▸ PROBLEM TO WORK ON: Check every line of the data below for the string "computer", and copy the ones that hold it.

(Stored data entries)
·····

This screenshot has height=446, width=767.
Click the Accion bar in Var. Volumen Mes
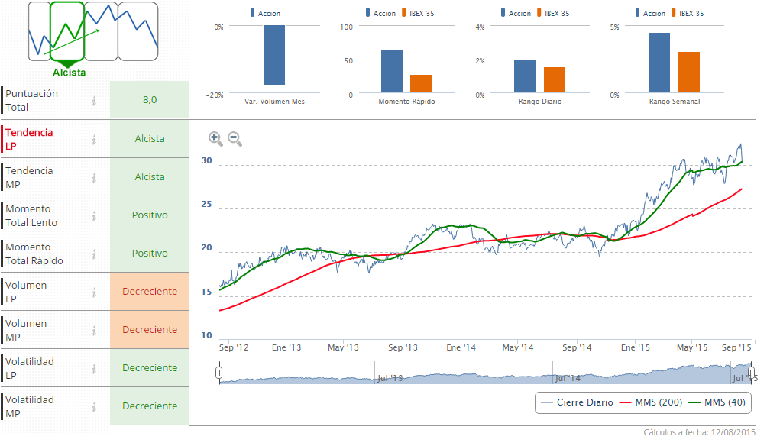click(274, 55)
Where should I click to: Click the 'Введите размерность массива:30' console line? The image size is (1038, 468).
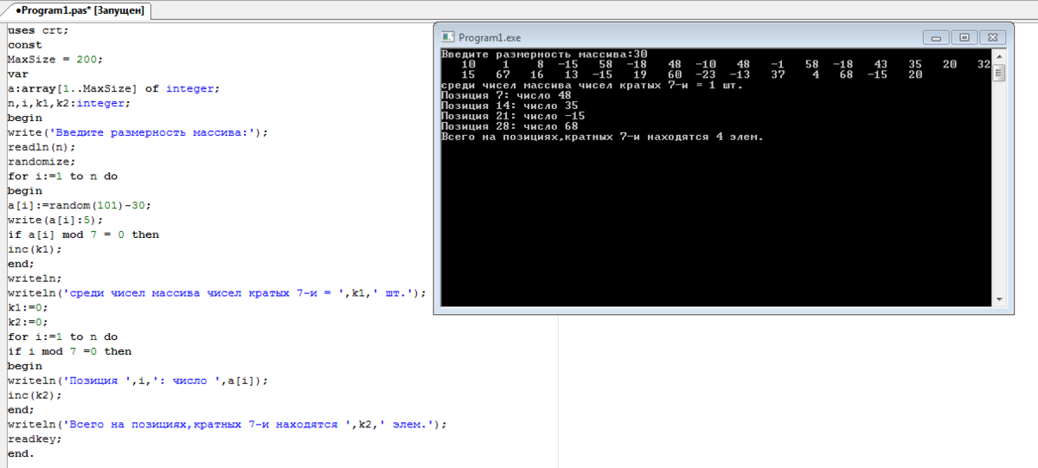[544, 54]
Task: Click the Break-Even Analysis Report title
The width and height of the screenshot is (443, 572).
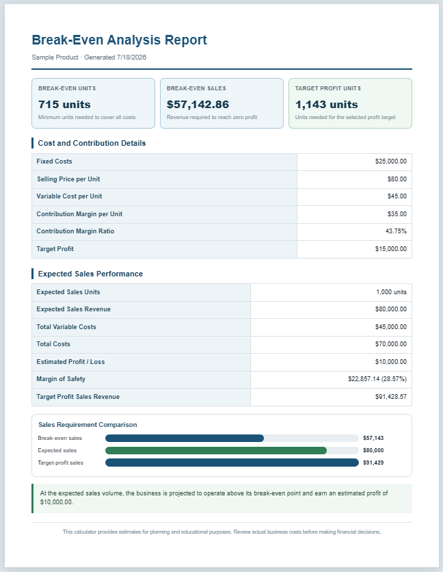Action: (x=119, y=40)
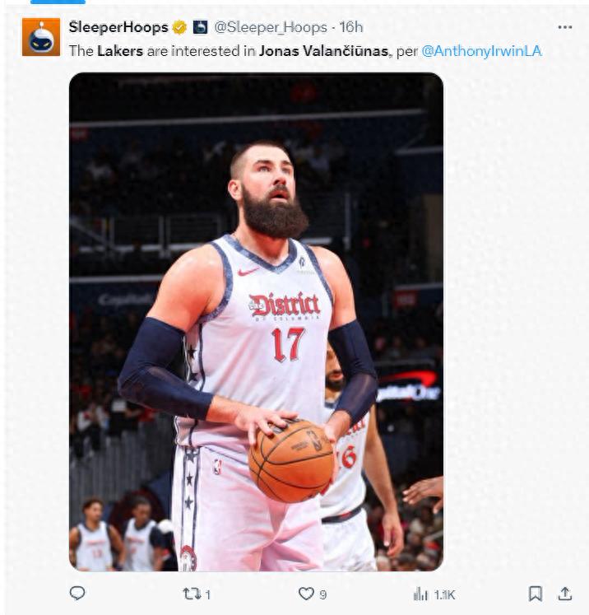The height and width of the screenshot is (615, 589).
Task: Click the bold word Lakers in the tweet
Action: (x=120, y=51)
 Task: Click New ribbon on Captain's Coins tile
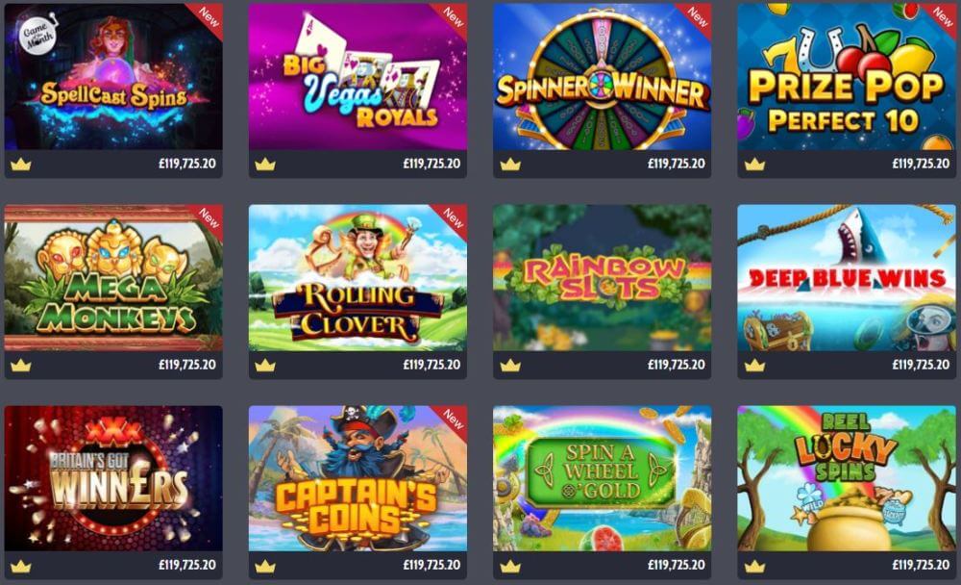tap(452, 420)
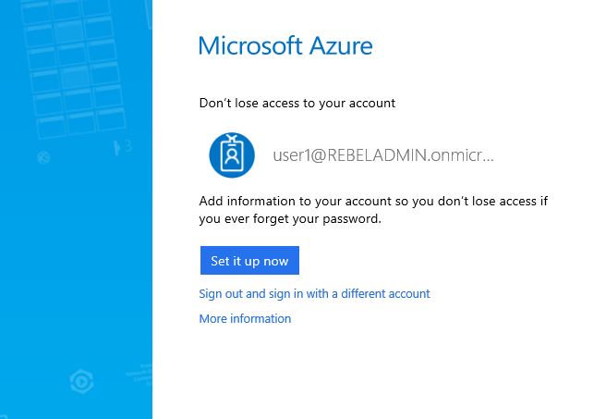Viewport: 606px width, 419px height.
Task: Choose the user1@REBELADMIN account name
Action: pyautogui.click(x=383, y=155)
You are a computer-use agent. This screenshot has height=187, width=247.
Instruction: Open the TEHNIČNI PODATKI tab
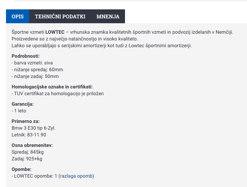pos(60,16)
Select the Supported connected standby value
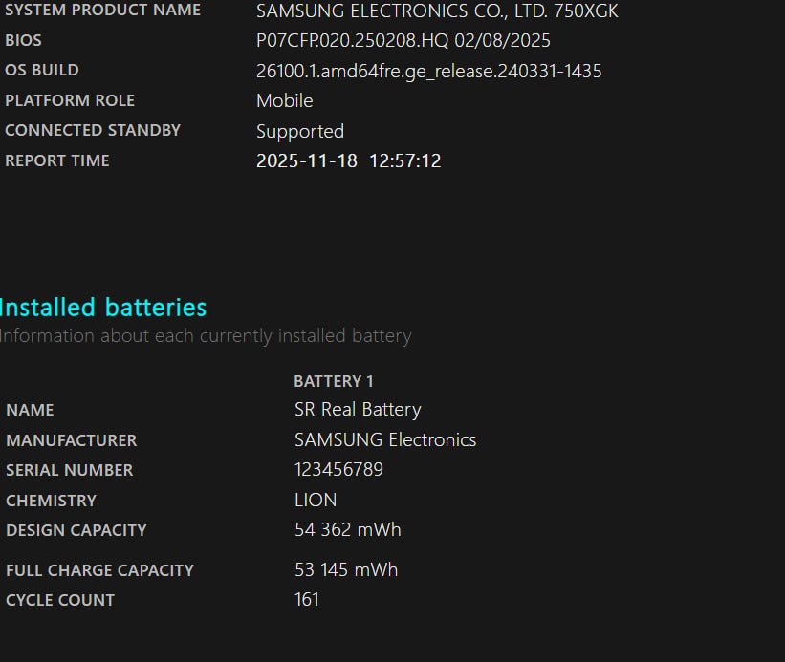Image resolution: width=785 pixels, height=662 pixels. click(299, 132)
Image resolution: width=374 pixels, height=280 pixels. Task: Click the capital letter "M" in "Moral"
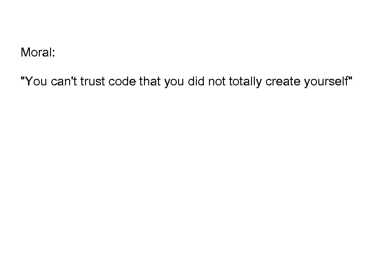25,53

·····

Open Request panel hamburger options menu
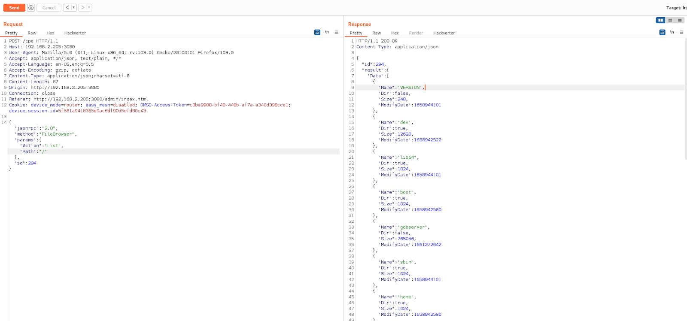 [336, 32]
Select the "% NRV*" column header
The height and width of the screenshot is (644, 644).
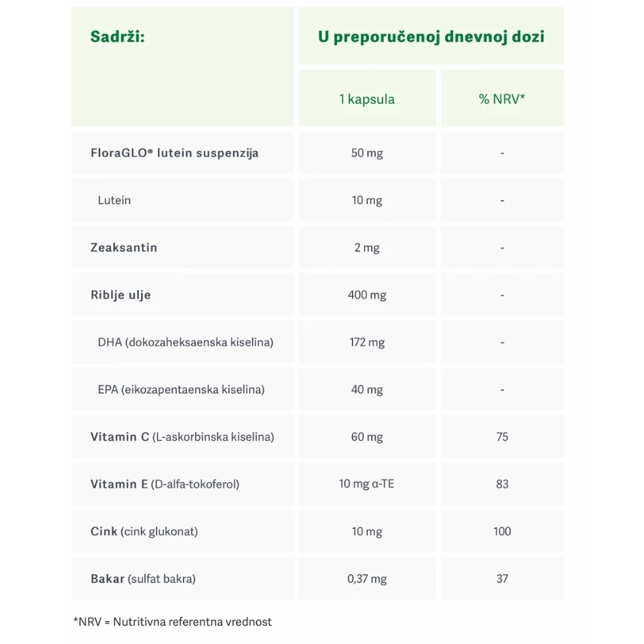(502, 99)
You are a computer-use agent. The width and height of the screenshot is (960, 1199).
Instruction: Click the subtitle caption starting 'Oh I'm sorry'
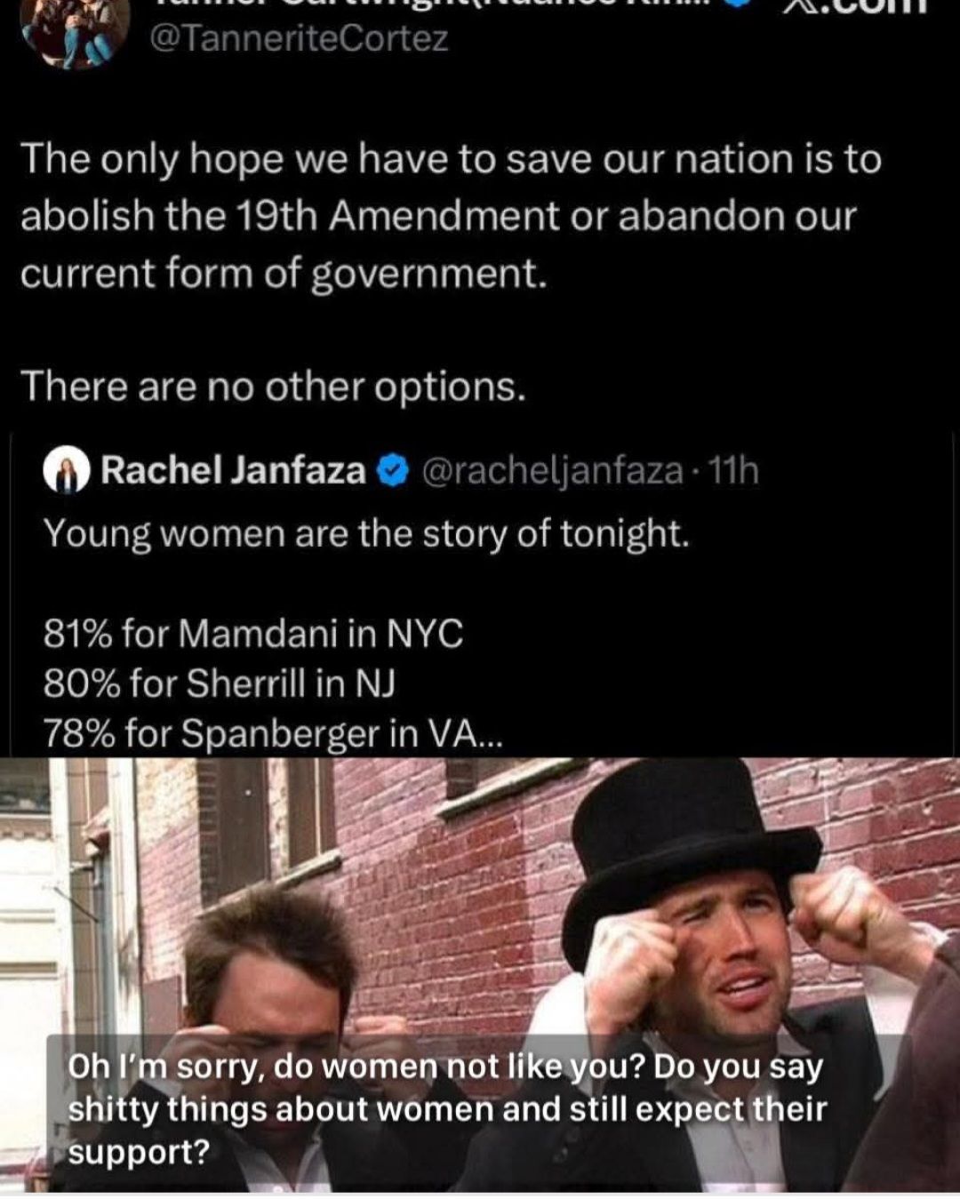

·····

▸ RESULT:
You are a computer-use agent. This screenshot has height=187, width=247.
You are a computer-use agent. The width and height of the screenshot is (960, 1199).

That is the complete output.